1.1 Outcomes and goals
Main goal of the project was to develop and design a device which would be able to do GD (gesture detection) on the objects connected to it. This would include designing and making the main PCB and writing software for the PC and Android smart phones. However, due to lack of time and unforeseen challenges it was infeasible.
As mentioned above one of the goals was designing and making the main PCB for learning purposes. This process includes:
- Designing the PCB in Eagle CAD software
- Etching the PCB in home environment
- Applying solder mask
For the software side of the project, the main goals were as following:
- Design PC side application in C++/Qt
- Learn LibSVM and write a wrapper to simplify user interactions with it
- Port the application mentioned in 1st point for smart phones
Most of the goals were successfully achieved, except for increasing the device sensitivity. One of the requirements was to develop a sensor which can be interfaced with human skin directly and used as touch interface. Unfortunately, the current design wasn’t able to excite the human body in different frequencies enough to detect change from the input signal. On the other hand, the GD system is able to sense the presence of human body and differentiate from multiple gestures when touching a conductive object, including liquids. As of now GD system could be used for detecting gestures on objects only, with some modification it can be potentially used as smart light switch, where different gestures enable different lighting in the room or by manufacturing a copper frame in a smart phone, the GD system could sense how is the phone being held in hand.
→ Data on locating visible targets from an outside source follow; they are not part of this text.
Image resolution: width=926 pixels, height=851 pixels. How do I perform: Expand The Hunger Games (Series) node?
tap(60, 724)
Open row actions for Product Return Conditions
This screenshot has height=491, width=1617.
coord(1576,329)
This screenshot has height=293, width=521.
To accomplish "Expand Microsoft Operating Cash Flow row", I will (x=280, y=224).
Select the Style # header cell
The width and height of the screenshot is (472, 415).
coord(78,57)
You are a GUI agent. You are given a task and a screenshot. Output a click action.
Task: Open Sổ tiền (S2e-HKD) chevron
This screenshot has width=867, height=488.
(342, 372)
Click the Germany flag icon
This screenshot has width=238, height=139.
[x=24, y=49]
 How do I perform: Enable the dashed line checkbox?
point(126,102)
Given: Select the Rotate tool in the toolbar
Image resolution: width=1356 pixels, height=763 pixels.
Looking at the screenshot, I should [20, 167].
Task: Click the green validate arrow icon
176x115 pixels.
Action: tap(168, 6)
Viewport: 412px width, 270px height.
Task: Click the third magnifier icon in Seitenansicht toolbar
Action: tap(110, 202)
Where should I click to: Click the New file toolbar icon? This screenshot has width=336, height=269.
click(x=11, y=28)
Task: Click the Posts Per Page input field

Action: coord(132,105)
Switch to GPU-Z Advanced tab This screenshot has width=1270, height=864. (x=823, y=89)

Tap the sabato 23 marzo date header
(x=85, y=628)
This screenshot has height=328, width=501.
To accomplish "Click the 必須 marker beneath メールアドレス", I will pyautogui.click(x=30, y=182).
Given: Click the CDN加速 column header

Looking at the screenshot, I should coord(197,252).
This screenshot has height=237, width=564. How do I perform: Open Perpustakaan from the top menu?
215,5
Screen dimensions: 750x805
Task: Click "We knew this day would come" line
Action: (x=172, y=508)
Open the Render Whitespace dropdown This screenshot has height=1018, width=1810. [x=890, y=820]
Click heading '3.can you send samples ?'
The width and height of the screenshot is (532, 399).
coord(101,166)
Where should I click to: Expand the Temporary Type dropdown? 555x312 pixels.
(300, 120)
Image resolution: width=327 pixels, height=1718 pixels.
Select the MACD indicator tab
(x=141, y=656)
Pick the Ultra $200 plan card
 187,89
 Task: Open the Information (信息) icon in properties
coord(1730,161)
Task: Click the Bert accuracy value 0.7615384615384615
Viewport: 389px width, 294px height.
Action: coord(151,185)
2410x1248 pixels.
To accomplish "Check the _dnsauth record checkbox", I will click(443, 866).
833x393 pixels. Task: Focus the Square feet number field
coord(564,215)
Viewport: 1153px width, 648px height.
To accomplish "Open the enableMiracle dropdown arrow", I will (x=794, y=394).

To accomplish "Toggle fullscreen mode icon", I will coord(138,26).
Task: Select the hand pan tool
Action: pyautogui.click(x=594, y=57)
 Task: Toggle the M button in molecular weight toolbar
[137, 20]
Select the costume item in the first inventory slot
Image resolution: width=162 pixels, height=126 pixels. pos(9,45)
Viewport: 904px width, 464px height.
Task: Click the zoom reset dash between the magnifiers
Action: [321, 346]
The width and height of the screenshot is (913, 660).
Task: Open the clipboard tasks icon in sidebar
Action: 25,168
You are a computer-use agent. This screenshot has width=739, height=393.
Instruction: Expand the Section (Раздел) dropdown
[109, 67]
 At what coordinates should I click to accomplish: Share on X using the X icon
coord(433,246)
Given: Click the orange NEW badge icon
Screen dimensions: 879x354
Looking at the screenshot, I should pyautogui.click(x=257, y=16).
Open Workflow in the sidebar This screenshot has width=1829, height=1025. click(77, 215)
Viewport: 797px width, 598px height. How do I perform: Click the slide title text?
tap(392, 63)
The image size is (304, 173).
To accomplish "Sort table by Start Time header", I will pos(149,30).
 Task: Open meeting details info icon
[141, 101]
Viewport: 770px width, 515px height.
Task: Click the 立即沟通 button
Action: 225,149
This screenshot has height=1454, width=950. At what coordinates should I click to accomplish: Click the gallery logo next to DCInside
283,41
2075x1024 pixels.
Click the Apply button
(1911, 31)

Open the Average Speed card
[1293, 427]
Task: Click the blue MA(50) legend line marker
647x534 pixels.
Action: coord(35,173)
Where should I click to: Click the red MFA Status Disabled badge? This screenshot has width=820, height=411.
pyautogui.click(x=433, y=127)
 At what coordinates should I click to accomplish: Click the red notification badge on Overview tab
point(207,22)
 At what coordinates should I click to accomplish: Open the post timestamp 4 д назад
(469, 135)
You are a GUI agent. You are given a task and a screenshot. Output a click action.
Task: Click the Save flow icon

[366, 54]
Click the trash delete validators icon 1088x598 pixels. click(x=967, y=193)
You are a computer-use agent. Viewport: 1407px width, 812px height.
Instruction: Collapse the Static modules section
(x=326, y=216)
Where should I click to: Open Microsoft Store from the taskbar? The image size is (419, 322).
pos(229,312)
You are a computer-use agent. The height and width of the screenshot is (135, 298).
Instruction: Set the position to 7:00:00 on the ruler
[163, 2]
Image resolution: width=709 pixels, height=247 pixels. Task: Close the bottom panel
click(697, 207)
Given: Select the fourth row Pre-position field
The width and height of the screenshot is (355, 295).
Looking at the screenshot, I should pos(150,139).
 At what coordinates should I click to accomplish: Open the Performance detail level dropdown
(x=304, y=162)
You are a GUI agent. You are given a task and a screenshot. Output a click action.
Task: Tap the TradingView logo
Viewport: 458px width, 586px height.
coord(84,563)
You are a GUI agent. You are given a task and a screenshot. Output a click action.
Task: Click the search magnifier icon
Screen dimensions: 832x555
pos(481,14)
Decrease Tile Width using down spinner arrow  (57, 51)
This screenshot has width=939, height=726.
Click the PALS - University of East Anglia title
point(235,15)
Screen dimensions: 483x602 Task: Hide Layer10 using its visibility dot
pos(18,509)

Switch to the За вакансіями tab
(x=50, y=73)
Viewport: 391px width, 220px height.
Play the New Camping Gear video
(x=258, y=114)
1.2 GD system architecture
Standard way of doing capacitive touch sensing is by using one fixed frequency. However GD system is using a technique called frequency sweep, which enables to do capacitive touch sensing in multiple frequencies. For example, in frequencies ranging from 100 kHz up to 50 Mhz.
For frequency sweep the micro-processor will generate AC signal in specific frequency range to excite the electrode. The electrode can be any surface connected to the ADC of the micro-processer. The micro-processor measures the amplitude of the specific frequency the electrode was excited. Essentially, constructing spectrum for different levels of excitement. By varying the capacitance the spectrum should in theory change. A human touch basically changes, in almost all cases increases, capacitance. The way human is touching the electrode, or the amount of skin contacted with the electrode will produce a different output. In other words, electrical properties of human touch will change the excitement spectrum. Then by using simple machine learning algorithms like SVM or neural network, for pattern recognition, the way of human touching the electrode can be detected. In short, with frequency sweep technique it is not only possible to detect a touch, but as well how it was touched. Interestingly this is all achieved through single electrode. Please see Figure A‑1 for the basic architecture of the touch sensing technique
Figure A‑1 Touch sensing architecture
The technique of frequency sweep has already been used for various medical applications. For example, already in year 1979 it was proposed to be used for analysis of neuromuscular junction continuity. As well it has been used for wireless communication and different kinds of proximity sensors.
The project is highly inspired by Disney’s research called touché. More or less they are using exactly the same approach GD system is using.
There are two more articles (projects) which are using frequency sweep technique to do touch recognition. Both of them have been highly inspired by touché and they constructed much cheaper version of the touché. Sprites method involves using a standard AVR micro-controller to do frequency sweep from 0-3.5MHz. For recognition, just like touché Sprite is using SVM algorithm. And the other one by DZL  reconstructed touché using arduino, however for gesture recognition he is measuring the highest point of the frequency sweep. Which is very unreliable compared to pattern recognition using machine learning.
Even though both of the “cheap” implementations are using PWM for exciting the electrode, the GD system is using a proper sine wave generator, just like touché. More precisely it uses AD9850 function generator. This unit can generate up to 50MHz pure sine wave. The decision was made to use a proper sine wave generator because of the electrical properties of the human body. More than 99% of the human body’s resistance is at the skin on average which is about 1MΩ. On the other hand AC signal can pass through the human skin and go through the least impedance in the corresponding phase and amplitude of AC signal. Internal human resistance is around 100Ω.